++++ Records provided

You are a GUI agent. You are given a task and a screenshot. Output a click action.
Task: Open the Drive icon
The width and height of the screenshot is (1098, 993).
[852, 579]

++++++++
++++ Records provided

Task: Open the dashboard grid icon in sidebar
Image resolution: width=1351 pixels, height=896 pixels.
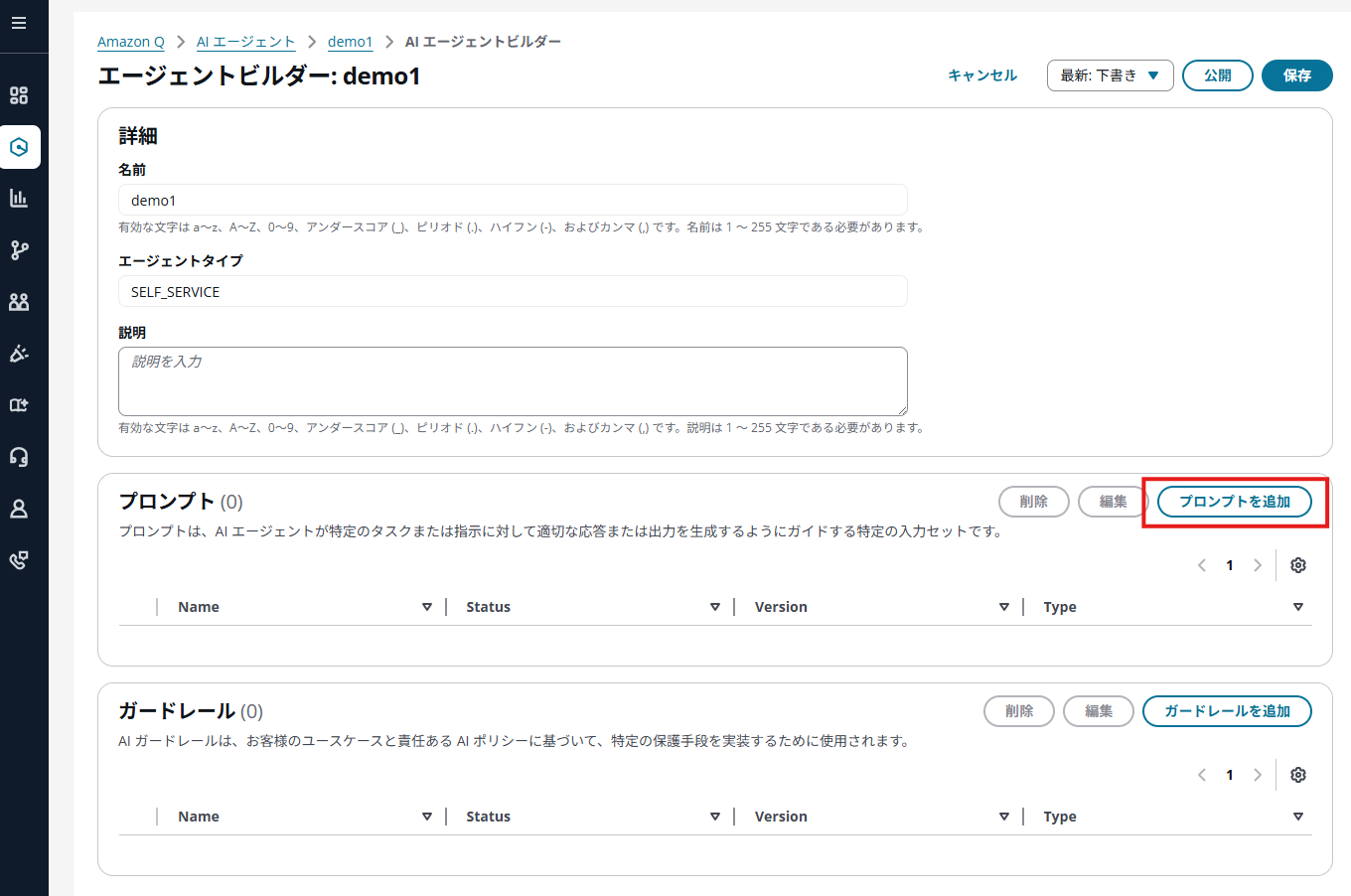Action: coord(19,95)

++++++++

What is being asked: Return each line from the material that includes the string "icon".

Answer section:
Task: Open the Drive icon
Task: Open the dashboard grid icon in sidebar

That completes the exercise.